/NetworkSystems-DFS

Distributed File System written in C

Primary LanguageC

Distributed File System Written in C

Usage:

  1. Create a configuration file:
    $ touch ~/dfc.conf
    
    The file contents should be in the following format:
    There is one line for each of the file servers:
    server dfs1 127.0.0.1:10001
    server dfs2 127.0.0.1:10002
    server dfs3 127.0.0.1:10003
    server dfs4 127.0.0.1:10004
    
  2. Run the servers with the following usage:
    ./dfs <directory> <port>
    i.e:
    ./dfs ./dfs1 10001
    ./dfs ./dfs2 10002
    ./dfs ./dfs3 10003
    ./dfs ./dfs4 10004
    
  3. Run the client with the following command:
    ./dfc <command> [filename] ... [filename]
    
    Command can be one of the following:
    • list, get, put

Building from Source:

  1. Clone the Respository
  2. Run make
    • This will build boths the client (./dfc) and the server (./dfs)

Implementation Details:

Both the servers and the clients will be stateless (except for the files residing on each end host).

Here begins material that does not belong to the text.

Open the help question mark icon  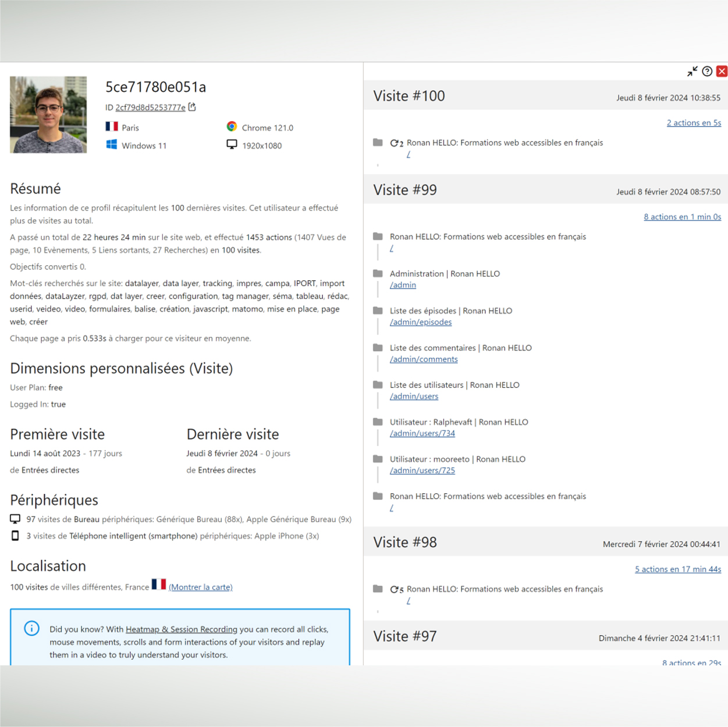coord(707,72)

  • list: The dfc reaches out to each of the clients and asks for the list of file chunks. The available servers will each respond with the contents of each of the manifest files as well as the list of all chunk files available for reading.
    The client will be responsible for determining if each of the files can be reconstructed based on the file manifests and the available file lists.
  • get: The dfc first runs the list command to determine if the requested file exists and can be reconstructed from the available servers. It will then simply download each of the chunks from the available servers and reconstruct the file by moving the chunks into the destination. The file will be checked against the fiel checksum from the manifest.
  • put:
    • The dfc will first construct a manifest for the file to be distributed containing the following:
      • The original file name
      • The file checksum
      • The file size & number of chunks
      • The file modification timestamp
      • The names of each of the file chunks
        • Filename format: filename_hash.mtime.client_id.chunk_id
    • The file will be split into chunks of a fixed size as defined in the protocol.h file.
    • The dfc will contact each of the dfs servers to determine if there is enough servers to distribute the file with the specified redundency (4 servers). If this is not the case, the client will return with an error.
    • The chunks will be distributed to the dfs servers using the following scheme:
      • Each chunk will be stored on a minimum of two servers. The filename_hash + chunk_id % NUM_SERVERS is used to determine the placements.